The 2015 Stanley Cup Playoffs will be played without the defending champion.

The Los Angeles Kings, winners of two Stanley Cups in the last four years, were eliminated from postseason contention after losing to the Calgary Flames 3-1 on Thursday. With the win, the Flames clinched the last spot in the Pacific Division to make the playoffs for the first time in five years.

Additionally, with the Kings' loss, the Winnipeg Jets clinched the last wild card spot to solidify the Western Conference field, if not the final postseason matchups.

It is just the third time in the last 20 years that the reigning champion won’t be able to defend its title in the following postseason. The last champ to miss the playoffs was  the 2006-07 Carolina Hurricanes. Before them, it was the 1995-96 New Jersey Devils.

What makes this so shocking is that the Kings have largely the same team that won them the Cup last year. Only a few changes were made as GM Dean Lombardi looked to lock down many of his core players with expiring contracts on multi-year deals. Now the team will face an offseason of questions about how it all went wrong.

The Kings will also have tough decisions when it comes to contracts for veteran players that are eligible for unrestricted free agency.
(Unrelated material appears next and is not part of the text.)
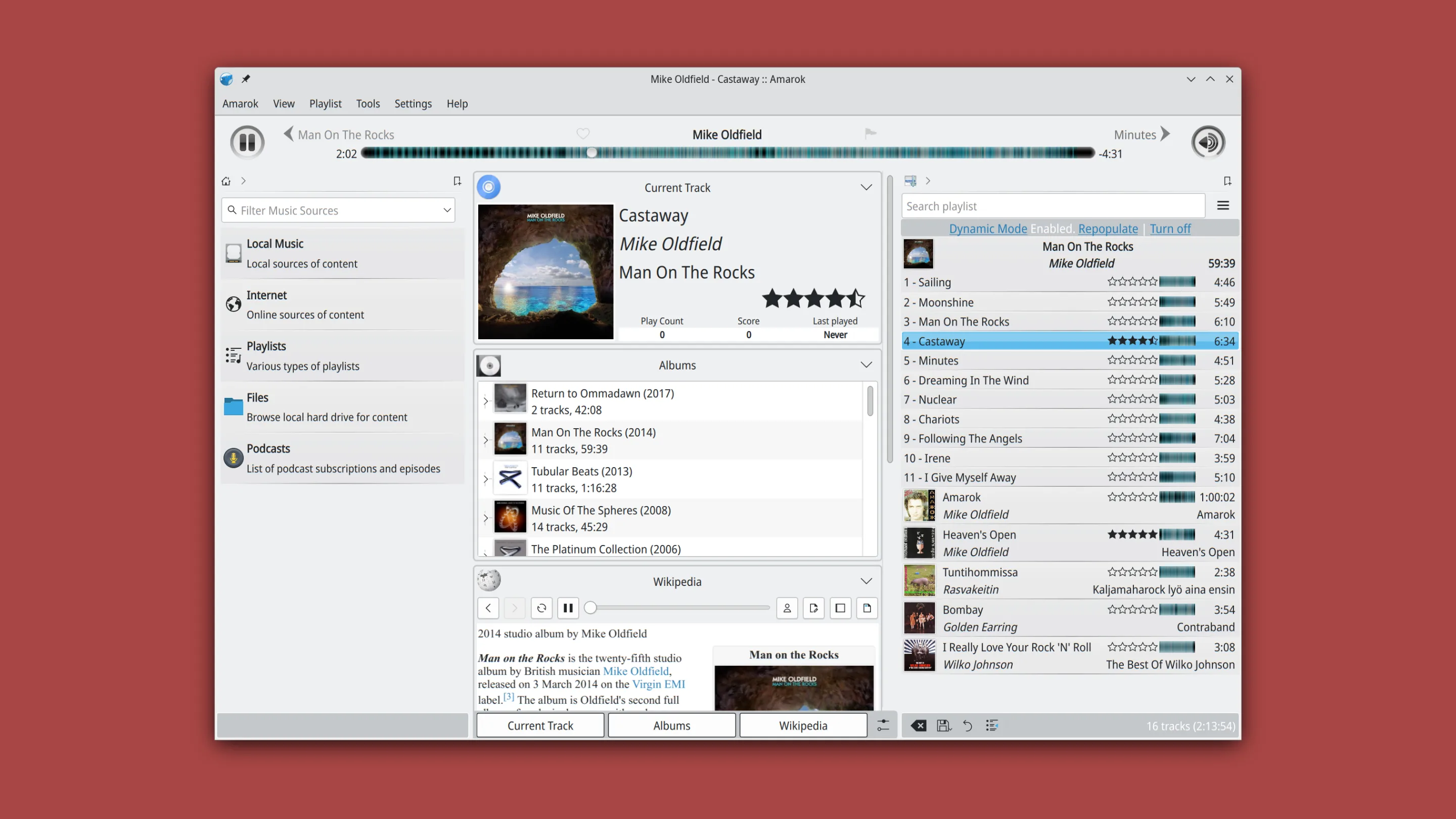Image resolution: width=1456 pixels, height=819 pixels.
Task: Click the Repopulate link
Action: [1107, 229]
Conn Smythe winner Justin Williams and two-time Cup winner Jarret Stoll are among those on expiring deals. Young rising star Tyler Toffoli is due to become a restricted free agent and is owed a raise, as is promising backup goalie Martin Jones. Defenseman Andrej Sekera, who was injured after the team spent a first-round pick and a prospect to acquire him from the Hurricanes near the deadline, is also slated for free agency. 

All of those decisions are also going to have to be made knowing full well that Anze Kopitar’s current contract expires after next season and his next deal should be a massive one.

It’s hard to believe that this Kings team, the one that was so resilient in every series of the playoffs en route to the Stanley Cup are going to be watching from their couches this year.

Perhaps more amazingly, they were bounced by the Flames, a team that so many had slated in the preseason to be dreaming of Connor McDavid and Jack Eichel in the NHL Draft lottery. But the Flames have been all over the Kings all season. They won four of the five games between the two teams this year, including two outside of regulation.

Thursday night was their most impressive win of them all, however. With everything to play for, they stopped a team that had come back from even longer odds last season throughout the playoffs on a seemingly nightly basis.

Jonas Hiller made 33 saves to shut down the Kings. High-scoring rookie Johnny Gaudreau continued his success against Los Angeles with the game’s first goal. Jiri Hudler notched his 30th and 31st goals of the season, the first time he has eclipsed the 30 mark in his career.

The Flames have been defying the odds and statistics all season, but the Kings have too, in an entirely different way.

No two teams have better shown the randomness of hockey  and that no matter how many numbers you throw out there, they still have to play the games. The statistics, advanced or otherwise, only give probabilities, not absolutes. That doesn’t devalue the numbers at all. What it does is show just how incredible the results, both positive for the Flames and negative for the Kings, really are.

The Kings may spend all summer trying to explain what happened this season, but they'll have a hard time finding answers. For those of us on the outside, we're reminded that sometimes sports are at their best when they can't be explained.